Anytime Large-Scale Analytics of Linked Open Data
Analytical queries are queries with numerical aggregators: computing the average number of objects per property, identifying the most frequent subjects, etc. Such queries are essential to monitor the quality and the content of the Linked Open Data (LOD) cloud. Many analytical queries cannot be executed directly on the SPARQL endpoints, because the fair use policy cuts off expensive queries. This paper shows how to rewrite such queries into a set of queries that each satisfy the fair use policy.
Publication
Anytime Large-Scale Analytics of Linked Open Data
Arnaud Soulet and Fabian M. Suchanek
Full paper at ISWC19 (research track)
Results of experiments
- Validation on DBpedia:
- Quality of convergence: dbpedia_convergence.csv
- Top-k precision: dbpedia_top.csv
- Efficiency: dbpedia_efficiency.csv
- Usage query on the LOD cloud: LOD_statistics.csv
- Representativeness of LOD: LOD_representativeness.csv
Source code
We provide the Java source code of the prototype:
- Usage query: This implementation measures property usage and class usage. Source code
- Representativeness of LOD: This implementation computes for each property, a distribution over the frequency of the first significant digit of the number of objects per subject. We used the method proposed here to convert this distribution into a score between 0 and 1 that measures the "representativeness" of the triplestores. Source code
How to
- Install the database schema by running the sql script in sql directory (for MySQL 8)

--------------------------------------------------

GIVEN REQUEST A:
Summarize the page about analytics of Linked Open Data in two sentences.
GIVEN REQUEST B:
Rewrite all the rows with the phrase "image size" replaced by "picture dimensions", keeping everything else unchanged, and leave out the pictures.
The rows that come next are unrelated to the page about analytics of Linked Open Data.

(Data on locating visible targets)
--------------------------------------------------

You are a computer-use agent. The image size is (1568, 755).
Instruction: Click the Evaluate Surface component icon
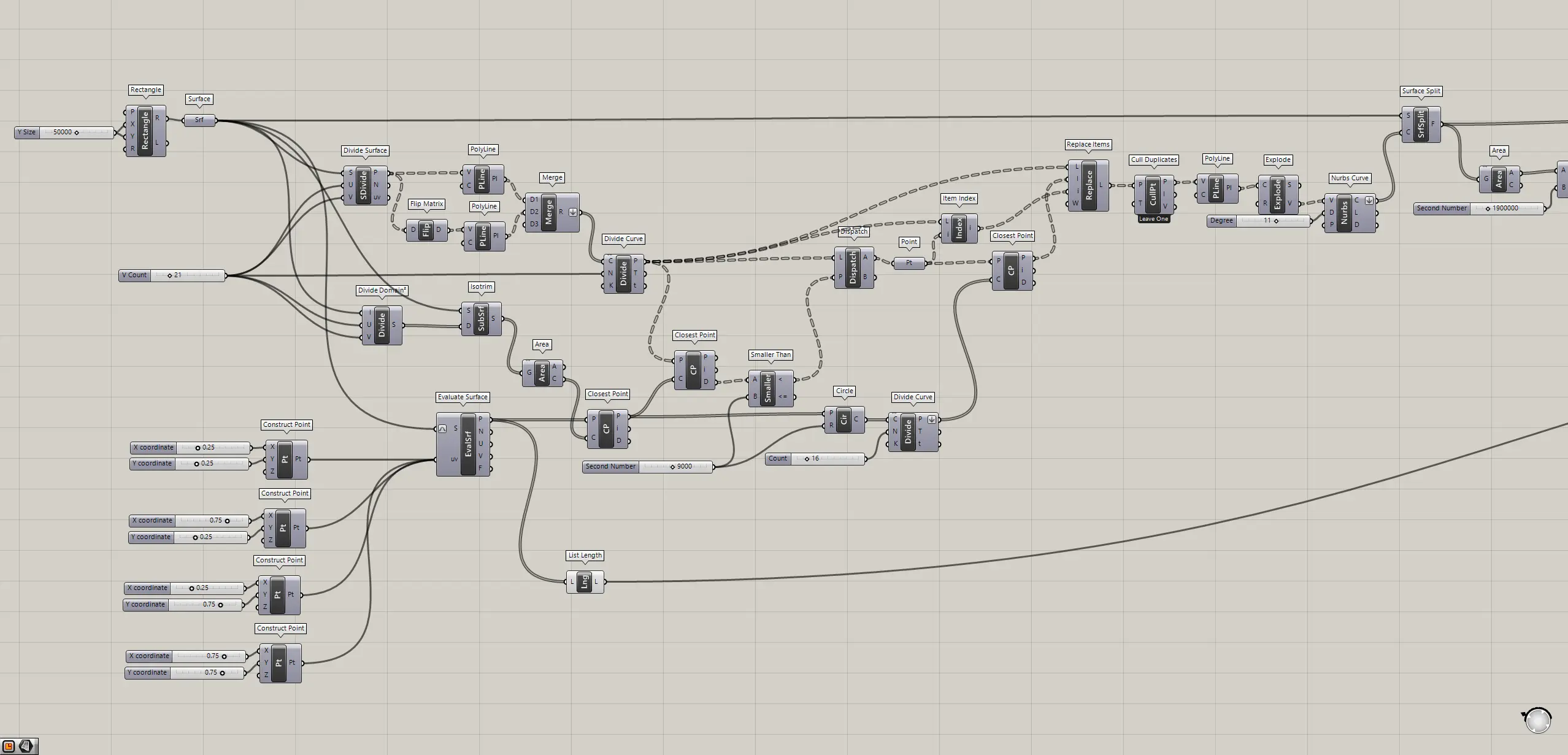pyautogui.click(x=468, y=444)
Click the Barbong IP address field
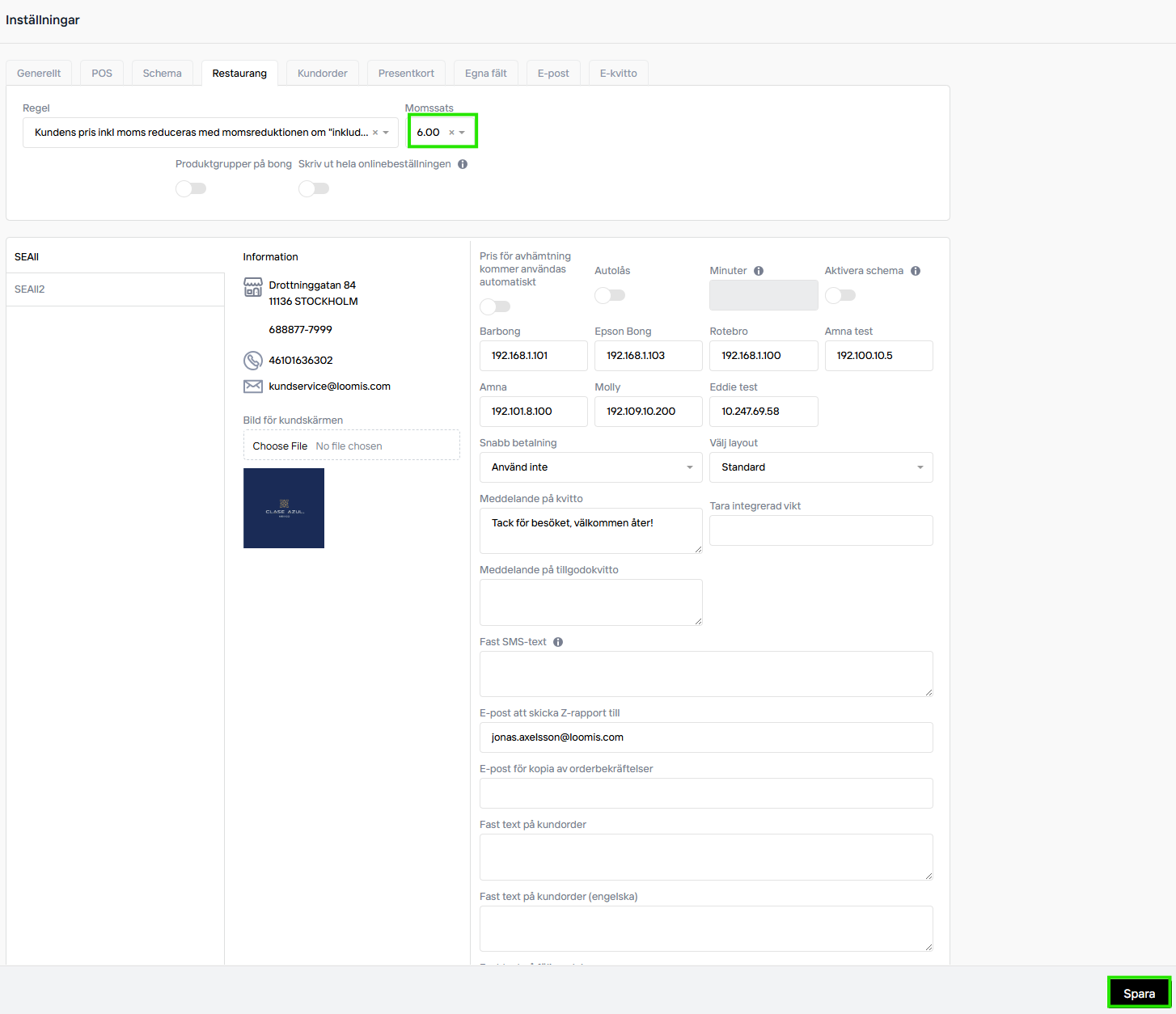Screen dimensions: 1176x1014 (x=533, y=356)
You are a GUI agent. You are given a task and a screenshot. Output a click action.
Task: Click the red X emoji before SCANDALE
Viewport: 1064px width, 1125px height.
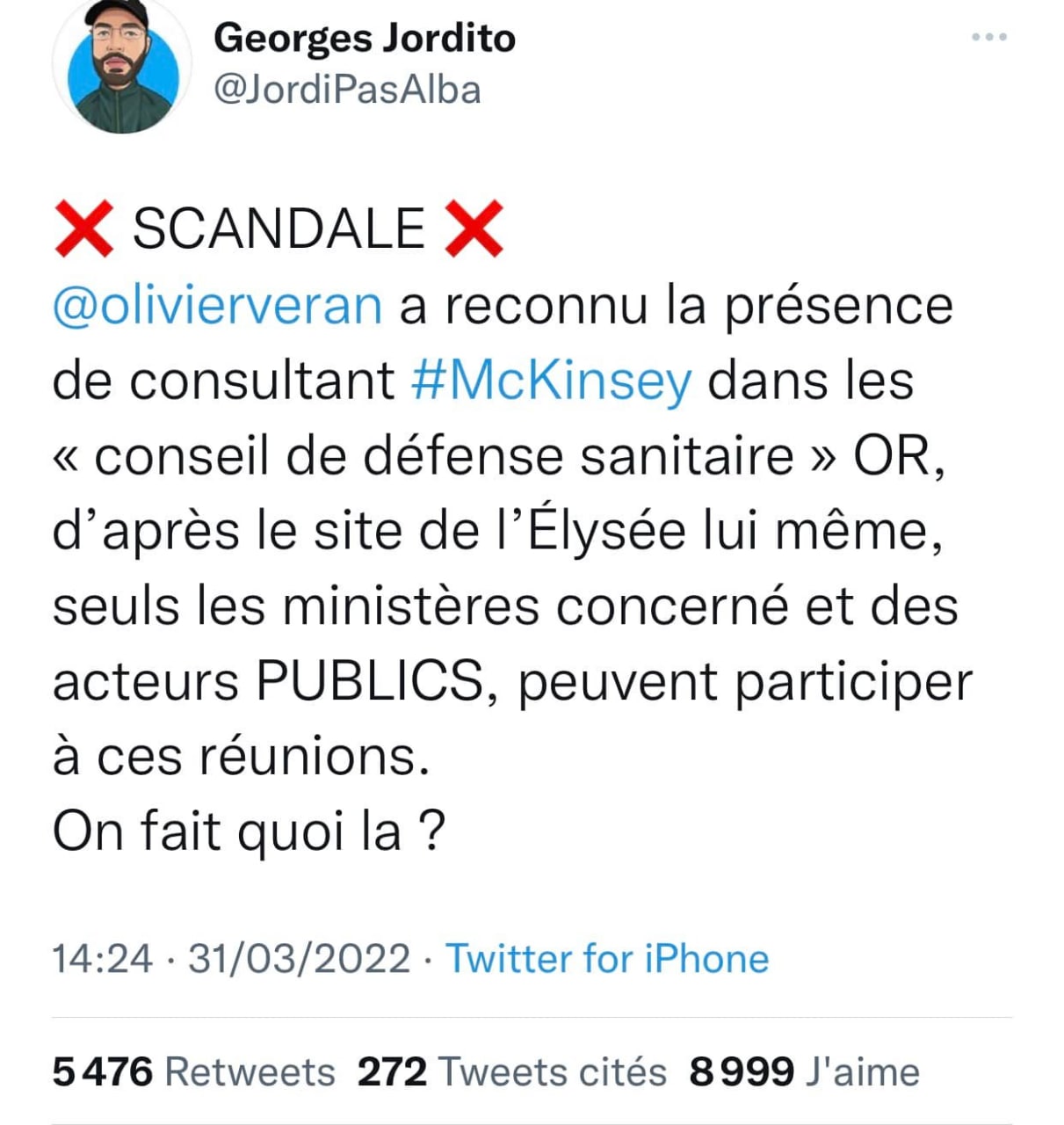tap(83, 229)
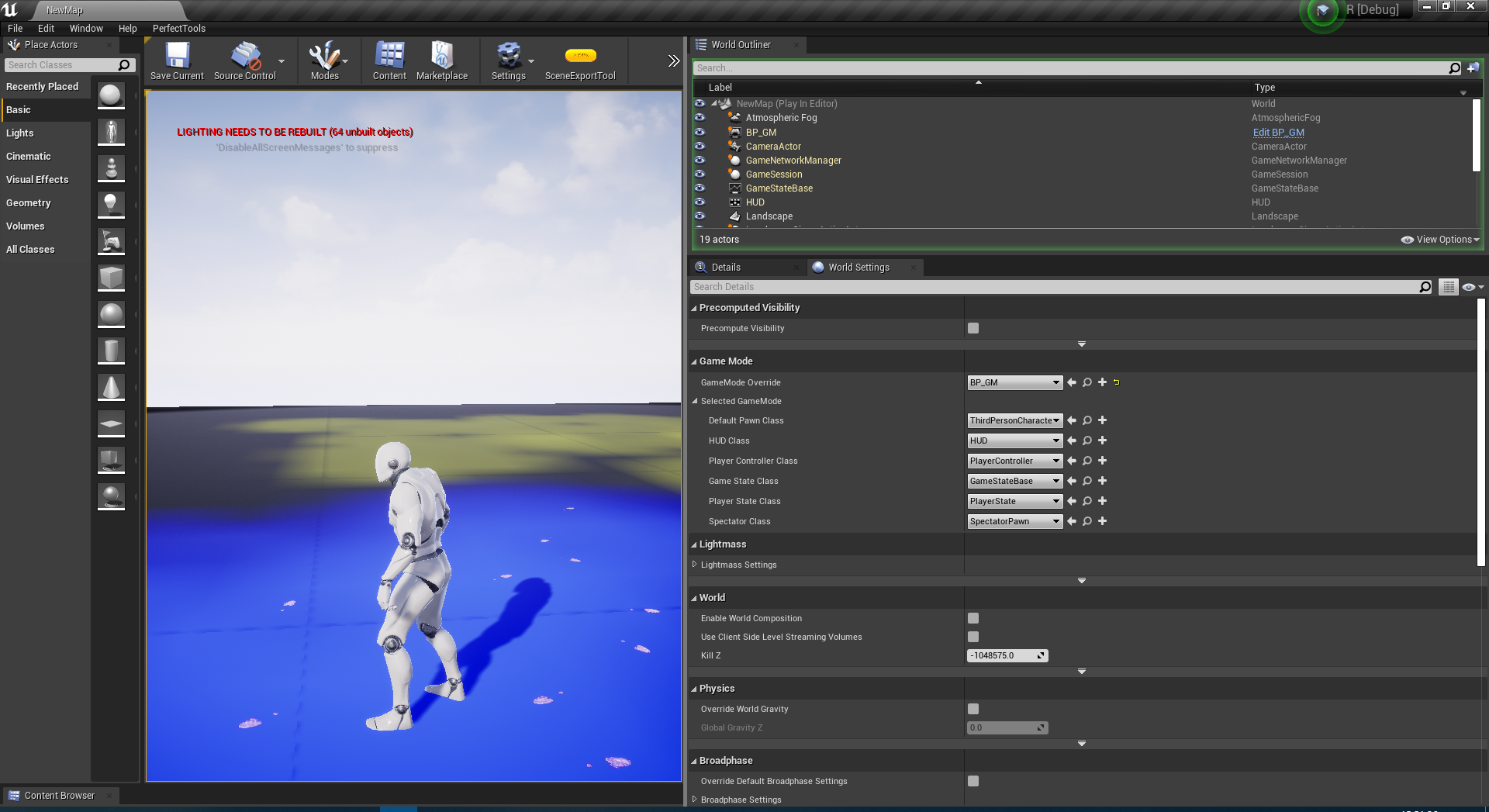This screenshot has height=812, width=1489.
Task: Enable the Precompute Visibility checkbox
Action: (x=973, y=328)
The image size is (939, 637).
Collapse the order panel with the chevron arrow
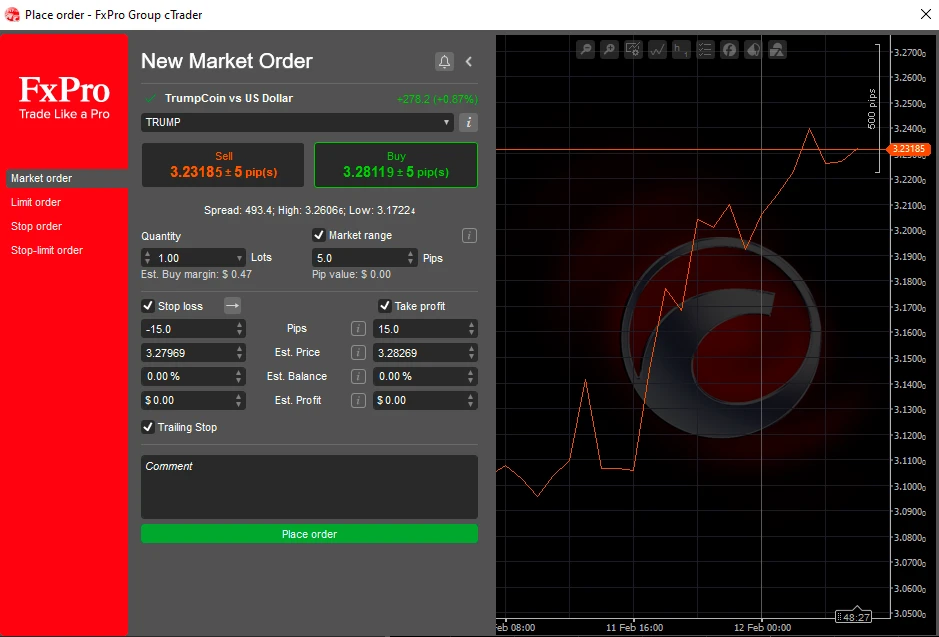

--------------------------------------------------

WORKED SOLUTION A:
Analytical queries with numerical aggregators are essential for monitoring the quality and content of the Linked Open Data cloud, but many cannot run directly on SPARQL endpoints because the fair use policy cuts off expensive queries. The paper, a full research-track paper at ISWC19, shows how to rewrite such queries into a set of queries that each satisfy that policy, and experimental results and Java source code for the prototype are provided.

WORKED SOLUTION B:
You are a computer-use agent. The picture dimensions is (1568, 755).
Instruction: Click the Evaluate Surface component icon
pyautogui.click(x=468, y=444)
Click the Barbong IP address field
Screen dimensions: 1176x1014 (x=533, y=356)
You are a GUI agent. You are given a task and a screenshot. Output a click action.
Task: Click the red X emoji before SCANDALE
Viewport: 1064px width, 1125px height.
tap(83, 229)
This screenshot has height=812, width=1489.
Task: Enable the Precompute Visibility checkbox
Action: (x=973, y=328)
The picture dimensions is (939, 637).
Collapse the order panel with the chevron arrow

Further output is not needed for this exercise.